There are actually three different puzzle types and rules in the game. The first has the character walking and you’re laying down the random pathways as it walks around, directing it to pick up M coins and get to the exit. The second has you doing the same, only with a preset amount of tiles to choose from, making you adopt an economy approach instead of randomly putting them down. Third has multiple minis, and in it you’re manipulating tiles that are already there to give them safe passage. There is one last selection, but it’s a larger, more difficult variant on the first type.

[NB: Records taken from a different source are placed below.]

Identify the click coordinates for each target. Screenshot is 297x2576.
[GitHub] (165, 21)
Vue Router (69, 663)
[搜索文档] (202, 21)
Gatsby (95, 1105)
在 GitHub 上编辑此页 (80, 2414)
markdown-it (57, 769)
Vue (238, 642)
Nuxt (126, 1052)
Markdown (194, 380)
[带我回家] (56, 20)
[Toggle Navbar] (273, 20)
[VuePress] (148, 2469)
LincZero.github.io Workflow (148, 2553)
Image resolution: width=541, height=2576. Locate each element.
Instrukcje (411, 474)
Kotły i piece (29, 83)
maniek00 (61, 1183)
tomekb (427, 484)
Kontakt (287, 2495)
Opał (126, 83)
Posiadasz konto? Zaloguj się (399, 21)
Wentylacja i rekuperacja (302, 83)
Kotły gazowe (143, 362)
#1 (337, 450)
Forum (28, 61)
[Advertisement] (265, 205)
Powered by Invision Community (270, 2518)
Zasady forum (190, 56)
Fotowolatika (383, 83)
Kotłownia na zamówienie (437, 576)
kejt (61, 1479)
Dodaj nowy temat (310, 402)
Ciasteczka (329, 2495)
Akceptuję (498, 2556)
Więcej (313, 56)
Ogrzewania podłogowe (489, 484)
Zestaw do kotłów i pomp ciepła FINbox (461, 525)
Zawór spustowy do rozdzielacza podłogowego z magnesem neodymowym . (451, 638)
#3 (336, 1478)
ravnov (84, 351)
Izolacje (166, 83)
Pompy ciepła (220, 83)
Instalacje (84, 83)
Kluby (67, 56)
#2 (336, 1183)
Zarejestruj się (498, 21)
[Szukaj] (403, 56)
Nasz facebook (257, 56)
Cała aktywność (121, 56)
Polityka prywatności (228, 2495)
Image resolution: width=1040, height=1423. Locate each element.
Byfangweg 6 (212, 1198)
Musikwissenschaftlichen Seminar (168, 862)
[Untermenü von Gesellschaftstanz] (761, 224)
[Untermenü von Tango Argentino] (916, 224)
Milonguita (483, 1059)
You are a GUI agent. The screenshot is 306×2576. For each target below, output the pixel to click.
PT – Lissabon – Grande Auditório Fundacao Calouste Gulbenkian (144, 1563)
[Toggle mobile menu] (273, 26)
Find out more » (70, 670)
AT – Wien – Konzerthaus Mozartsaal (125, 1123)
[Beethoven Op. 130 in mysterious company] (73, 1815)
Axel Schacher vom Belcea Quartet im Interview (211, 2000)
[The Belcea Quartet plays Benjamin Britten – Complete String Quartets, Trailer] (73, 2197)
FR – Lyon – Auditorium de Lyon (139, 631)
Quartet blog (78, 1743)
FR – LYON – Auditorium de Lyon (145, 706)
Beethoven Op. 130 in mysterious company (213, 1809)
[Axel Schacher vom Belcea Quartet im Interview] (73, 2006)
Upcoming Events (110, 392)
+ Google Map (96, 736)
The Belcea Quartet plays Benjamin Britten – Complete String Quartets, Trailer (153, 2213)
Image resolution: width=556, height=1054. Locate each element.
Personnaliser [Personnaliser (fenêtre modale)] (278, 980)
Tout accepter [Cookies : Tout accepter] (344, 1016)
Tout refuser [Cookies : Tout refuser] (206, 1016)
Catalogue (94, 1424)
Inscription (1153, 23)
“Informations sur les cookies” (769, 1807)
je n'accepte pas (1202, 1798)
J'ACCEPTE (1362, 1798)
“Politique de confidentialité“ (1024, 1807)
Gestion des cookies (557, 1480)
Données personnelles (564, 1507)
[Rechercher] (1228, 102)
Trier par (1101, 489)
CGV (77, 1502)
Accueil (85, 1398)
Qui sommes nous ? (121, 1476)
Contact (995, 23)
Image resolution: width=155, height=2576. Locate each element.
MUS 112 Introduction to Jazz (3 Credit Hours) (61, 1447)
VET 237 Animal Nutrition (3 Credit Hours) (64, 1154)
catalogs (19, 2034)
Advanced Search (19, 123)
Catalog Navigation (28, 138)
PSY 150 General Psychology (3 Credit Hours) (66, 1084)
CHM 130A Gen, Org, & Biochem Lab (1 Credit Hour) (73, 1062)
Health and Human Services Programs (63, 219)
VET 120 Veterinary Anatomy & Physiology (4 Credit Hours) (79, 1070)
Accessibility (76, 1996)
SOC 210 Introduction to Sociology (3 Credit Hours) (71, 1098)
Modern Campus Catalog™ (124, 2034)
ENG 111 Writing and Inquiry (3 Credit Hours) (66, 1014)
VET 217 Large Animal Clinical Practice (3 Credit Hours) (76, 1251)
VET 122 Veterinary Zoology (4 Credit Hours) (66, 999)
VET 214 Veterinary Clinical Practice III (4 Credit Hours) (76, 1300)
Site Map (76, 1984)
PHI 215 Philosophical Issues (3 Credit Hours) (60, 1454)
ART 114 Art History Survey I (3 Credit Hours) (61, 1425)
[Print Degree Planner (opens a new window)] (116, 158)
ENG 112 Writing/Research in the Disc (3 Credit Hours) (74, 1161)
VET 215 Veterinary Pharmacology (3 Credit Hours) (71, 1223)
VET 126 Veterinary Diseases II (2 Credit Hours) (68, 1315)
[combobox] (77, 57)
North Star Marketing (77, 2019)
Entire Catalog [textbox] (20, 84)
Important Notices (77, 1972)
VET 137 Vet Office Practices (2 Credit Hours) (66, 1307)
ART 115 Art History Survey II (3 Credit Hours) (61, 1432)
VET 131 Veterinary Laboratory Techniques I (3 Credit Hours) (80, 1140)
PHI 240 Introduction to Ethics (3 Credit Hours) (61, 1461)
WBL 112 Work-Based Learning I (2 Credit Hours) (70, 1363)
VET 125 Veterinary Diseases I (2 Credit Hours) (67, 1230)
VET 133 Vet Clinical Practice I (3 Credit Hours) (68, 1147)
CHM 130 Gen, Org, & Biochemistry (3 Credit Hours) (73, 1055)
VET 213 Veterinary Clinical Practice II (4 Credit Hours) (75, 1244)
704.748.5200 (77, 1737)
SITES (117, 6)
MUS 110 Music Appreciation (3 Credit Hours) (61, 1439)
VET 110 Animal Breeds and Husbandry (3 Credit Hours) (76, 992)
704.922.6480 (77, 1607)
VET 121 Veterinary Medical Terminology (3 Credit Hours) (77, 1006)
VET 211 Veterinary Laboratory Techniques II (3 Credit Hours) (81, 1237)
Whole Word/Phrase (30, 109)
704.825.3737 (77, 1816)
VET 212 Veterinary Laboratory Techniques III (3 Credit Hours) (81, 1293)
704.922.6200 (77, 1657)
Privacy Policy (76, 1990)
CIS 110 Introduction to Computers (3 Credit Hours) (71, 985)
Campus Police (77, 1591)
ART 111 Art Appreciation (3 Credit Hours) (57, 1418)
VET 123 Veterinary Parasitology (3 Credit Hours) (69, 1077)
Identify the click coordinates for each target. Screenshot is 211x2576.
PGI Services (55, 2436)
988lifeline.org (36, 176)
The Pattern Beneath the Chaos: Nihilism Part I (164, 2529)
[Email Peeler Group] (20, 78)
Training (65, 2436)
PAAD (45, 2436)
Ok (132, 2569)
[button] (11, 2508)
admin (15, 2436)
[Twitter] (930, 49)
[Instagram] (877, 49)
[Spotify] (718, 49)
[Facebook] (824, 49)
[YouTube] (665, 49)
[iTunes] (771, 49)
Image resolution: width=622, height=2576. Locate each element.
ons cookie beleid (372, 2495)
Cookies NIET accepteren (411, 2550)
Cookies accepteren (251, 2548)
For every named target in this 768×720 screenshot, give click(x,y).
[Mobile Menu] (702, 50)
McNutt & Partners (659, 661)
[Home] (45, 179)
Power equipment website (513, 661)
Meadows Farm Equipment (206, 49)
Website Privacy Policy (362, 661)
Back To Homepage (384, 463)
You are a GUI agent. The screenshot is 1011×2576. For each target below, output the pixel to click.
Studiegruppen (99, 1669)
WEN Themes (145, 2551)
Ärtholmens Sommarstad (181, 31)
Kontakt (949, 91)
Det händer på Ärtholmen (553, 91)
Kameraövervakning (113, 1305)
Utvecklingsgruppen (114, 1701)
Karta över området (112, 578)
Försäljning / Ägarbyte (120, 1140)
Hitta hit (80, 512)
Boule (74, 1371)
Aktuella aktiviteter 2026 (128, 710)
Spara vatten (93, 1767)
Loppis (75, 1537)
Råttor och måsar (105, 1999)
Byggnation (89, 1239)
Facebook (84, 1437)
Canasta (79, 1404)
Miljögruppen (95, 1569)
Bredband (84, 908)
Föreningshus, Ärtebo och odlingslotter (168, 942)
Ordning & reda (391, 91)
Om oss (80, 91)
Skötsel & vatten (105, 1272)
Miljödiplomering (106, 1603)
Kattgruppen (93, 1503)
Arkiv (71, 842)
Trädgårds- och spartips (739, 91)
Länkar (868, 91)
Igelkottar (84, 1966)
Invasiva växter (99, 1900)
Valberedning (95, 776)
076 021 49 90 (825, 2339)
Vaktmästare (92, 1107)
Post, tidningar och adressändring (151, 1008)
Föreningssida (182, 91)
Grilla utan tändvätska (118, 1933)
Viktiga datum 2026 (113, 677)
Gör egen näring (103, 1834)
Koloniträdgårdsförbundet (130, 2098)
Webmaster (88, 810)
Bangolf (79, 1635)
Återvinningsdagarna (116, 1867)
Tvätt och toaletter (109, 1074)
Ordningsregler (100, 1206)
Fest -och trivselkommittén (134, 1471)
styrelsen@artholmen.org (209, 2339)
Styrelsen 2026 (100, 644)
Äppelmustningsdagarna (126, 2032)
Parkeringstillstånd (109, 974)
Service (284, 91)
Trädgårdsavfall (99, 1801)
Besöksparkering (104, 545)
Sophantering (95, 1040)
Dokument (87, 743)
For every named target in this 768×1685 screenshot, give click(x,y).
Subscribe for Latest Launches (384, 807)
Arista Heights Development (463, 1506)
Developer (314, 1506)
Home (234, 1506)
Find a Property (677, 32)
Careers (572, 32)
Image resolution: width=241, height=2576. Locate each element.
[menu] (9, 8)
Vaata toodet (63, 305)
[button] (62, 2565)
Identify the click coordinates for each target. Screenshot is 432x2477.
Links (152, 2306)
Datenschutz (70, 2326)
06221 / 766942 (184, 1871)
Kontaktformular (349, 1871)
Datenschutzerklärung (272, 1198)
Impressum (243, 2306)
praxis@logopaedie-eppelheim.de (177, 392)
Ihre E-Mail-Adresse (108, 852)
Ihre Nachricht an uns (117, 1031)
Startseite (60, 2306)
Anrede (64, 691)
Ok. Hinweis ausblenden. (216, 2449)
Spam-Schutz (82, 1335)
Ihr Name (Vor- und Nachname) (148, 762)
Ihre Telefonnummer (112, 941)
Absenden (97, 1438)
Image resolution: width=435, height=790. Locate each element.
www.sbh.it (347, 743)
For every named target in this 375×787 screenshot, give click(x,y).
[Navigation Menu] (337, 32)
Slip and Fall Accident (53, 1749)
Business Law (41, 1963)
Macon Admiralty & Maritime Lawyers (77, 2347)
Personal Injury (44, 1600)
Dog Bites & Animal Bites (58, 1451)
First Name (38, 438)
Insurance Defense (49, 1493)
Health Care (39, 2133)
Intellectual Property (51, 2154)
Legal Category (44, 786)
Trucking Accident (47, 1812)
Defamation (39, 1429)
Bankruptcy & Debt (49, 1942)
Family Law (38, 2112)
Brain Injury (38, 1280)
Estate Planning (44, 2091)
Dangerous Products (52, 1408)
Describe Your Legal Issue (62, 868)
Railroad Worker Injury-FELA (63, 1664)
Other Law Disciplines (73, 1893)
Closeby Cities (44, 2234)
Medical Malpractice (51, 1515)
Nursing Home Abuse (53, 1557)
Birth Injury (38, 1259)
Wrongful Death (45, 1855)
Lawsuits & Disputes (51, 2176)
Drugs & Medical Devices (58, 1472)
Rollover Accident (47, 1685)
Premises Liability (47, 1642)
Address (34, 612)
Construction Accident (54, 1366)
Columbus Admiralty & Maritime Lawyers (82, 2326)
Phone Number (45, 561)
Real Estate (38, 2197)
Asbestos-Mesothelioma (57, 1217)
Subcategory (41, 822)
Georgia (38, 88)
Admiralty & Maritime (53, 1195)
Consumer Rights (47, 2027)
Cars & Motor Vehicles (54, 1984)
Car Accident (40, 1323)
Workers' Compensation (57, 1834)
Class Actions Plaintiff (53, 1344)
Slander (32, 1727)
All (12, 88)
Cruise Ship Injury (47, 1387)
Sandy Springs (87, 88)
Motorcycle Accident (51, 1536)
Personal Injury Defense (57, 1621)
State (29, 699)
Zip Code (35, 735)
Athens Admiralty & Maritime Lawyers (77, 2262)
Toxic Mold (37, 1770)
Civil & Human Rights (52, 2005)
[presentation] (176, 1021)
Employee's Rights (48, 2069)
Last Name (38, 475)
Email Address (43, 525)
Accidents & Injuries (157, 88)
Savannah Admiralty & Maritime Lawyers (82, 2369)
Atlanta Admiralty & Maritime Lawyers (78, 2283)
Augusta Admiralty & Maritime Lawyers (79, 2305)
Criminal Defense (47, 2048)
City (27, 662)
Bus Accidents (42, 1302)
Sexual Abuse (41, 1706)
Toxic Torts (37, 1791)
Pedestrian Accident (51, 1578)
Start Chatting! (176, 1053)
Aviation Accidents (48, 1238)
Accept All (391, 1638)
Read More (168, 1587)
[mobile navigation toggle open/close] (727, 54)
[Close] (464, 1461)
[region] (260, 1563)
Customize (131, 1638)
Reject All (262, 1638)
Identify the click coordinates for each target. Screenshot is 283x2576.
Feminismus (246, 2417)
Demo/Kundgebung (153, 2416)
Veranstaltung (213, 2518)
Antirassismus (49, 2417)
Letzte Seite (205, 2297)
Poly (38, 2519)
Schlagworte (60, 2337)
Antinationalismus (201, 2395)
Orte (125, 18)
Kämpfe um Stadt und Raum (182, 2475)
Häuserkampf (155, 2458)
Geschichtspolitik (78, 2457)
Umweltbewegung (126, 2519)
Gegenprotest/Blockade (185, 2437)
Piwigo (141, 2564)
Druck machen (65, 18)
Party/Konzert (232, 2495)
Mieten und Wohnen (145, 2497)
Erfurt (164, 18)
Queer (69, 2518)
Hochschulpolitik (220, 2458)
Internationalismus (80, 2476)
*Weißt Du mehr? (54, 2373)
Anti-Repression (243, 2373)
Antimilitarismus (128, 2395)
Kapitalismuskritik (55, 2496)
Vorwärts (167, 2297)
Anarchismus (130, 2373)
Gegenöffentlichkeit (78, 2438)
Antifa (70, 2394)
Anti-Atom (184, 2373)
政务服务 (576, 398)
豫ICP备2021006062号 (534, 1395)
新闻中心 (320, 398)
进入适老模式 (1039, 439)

It tends to be a very frenzied game, especially when you’re running out of space to hold your extra tiles, or need to find just the right piece. Fortunately, there are things you can do with junk pieces, such as put them in the garbage, or use them to make loops for yourself. If you make a full circle loop, it raises you up (which is handy, since some collectibles actually float above the rest of the field), but the really powerful ones are figure 8s. In fact, if you make one of those while your figure is walking on it, it’s essentially an automatic win, where it gives you a special piece that takes you to another dimension, giving you coins, all the collectibles, and a higher score than would be available any other way. As cool as that is, it can easily become a strategy to rely on, resulting in you not solving the actual puzzle, and instead just going around it in that method. Fortunately, this can only be done in the first puzzle type, so you’re not tempted to just use it anywhere possible, and the levels are well enough designed to not make a viable strategy every time.
The game is also very smart with making it so that your first 3 or 4 solutions are just close enough to being right, but fall short in the end. Of course, if you’re not a perfectionist, you can continue on without all the M coins, but to get those, you have to engage in some real lateral thinking. What worked so perfectly in the level before may not work in this one, and the most straightforward seeming solution is often the worst one to take in the end.
Although there are over 200 puzzles in the game, there’s also the included option of creating your own levels, or looking up others online. You do have to test the level before you can put it up, so there won’t be anything broken up. Unfortunately, since I had the game for review, I didn’t see too many great levels, but it’s really easy to come up with something crazy and throw it up online for the world to experience.
Ok, fine. A little more detail. Three of the minigames are essentially the same: you launch a thing at another thing and get points. They’re not exactly rich and deep experiences, but they’re bite-sized and forgettable enough. It’s curious why the developers decided to add in a bunch of pick-up-and-play type games to an already pick-up-and-play type game, but there they are!
Now, though, the biggest question. What’s up with Pauline? She used to look, well, an awful lot like Peach, but now she’s different. She’s this strange Jersey looking woman who would probably have a voice like Fran Drescher. I don’t know what’s up with her design, but this weird tall-haired, tight-dressed, large-jewelry-wearing bimbo look is a little off-putting for the first damsel Mario rescued.
Luckily, these questionable decisions don’t extend to the minis themselves, who are all adorable, and it’s really fun to watch them waddle around the environment.
Characters aside, Mario and Donkey Kong: Minis on the Move is a very fun game, with a frantic pace and several deviations on the main puzzle type that serve to give you a pretty full package. Being able to expand the longevity of this game by allowing level downloads is also a plus, and with a good community, it can last for a very long time. And I certainly hope it does last for a while, because this is a game that would be great to come back and revisit with all the levels and creativity a good community usually brings to a title.